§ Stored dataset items
........

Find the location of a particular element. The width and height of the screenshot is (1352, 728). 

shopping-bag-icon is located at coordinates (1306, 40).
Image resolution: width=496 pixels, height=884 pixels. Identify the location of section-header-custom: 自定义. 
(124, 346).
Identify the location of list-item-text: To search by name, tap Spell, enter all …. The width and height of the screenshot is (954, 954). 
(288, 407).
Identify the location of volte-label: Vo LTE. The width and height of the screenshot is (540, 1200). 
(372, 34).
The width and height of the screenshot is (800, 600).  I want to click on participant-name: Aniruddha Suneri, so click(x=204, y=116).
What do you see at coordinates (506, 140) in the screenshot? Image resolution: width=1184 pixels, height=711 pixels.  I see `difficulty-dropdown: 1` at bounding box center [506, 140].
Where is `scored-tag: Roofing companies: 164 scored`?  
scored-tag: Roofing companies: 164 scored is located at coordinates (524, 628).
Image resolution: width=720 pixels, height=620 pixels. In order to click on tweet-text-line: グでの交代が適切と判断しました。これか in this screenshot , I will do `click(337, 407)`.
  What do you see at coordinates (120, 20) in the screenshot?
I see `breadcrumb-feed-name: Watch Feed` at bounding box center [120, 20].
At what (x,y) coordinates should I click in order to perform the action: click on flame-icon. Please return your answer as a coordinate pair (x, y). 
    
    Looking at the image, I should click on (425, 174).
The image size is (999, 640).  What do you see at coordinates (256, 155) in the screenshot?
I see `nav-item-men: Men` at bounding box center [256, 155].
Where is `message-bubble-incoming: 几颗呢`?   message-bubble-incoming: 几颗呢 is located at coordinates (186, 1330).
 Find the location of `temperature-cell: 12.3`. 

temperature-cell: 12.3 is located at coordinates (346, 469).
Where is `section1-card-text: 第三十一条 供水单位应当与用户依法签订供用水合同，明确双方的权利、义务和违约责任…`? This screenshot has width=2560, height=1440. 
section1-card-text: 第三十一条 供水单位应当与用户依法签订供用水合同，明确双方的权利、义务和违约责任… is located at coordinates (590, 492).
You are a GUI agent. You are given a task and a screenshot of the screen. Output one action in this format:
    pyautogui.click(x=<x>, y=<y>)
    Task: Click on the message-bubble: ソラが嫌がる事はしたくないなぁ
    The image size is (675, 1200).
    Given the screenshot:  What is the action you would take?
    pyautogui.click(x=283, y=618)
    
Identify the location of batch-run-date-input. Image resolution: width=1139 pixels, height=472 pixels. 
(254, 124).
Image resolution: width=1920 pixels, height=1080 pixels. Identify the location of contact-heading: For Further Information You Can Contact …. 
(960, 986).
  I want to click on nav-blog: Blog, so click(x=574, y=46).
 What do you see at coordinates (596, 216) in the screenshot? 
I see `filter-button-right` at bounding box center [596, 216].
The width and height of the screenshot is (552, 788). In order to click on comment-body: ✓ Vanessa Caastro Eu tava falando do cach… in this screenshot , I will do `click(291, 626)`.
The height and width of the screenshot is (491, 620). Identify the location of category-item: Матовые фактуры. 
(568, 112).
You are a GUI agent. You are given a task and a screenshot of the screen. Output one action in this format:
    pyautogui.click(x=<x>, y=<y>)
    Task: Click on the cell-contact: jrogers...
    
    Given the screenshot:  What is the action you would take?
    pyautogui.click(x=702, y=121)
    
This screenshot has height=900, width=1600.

........

§ WORK INSTRUCTIONS
Quote the records above word for word, from the line with "coordinates (186, 1330)." up to and including the line with "temperature-cell: 12.3 is".

§ RESULT
Where is `message-bubble-incoming: 几颗呢`?   message-bubble-incoming: 几颗呢 is located at coordinates (186, 1330).
 Find the location of `temperature-cell: 12.3`. 

temperature-cell: 12.3 is located at coordinates (346, 469).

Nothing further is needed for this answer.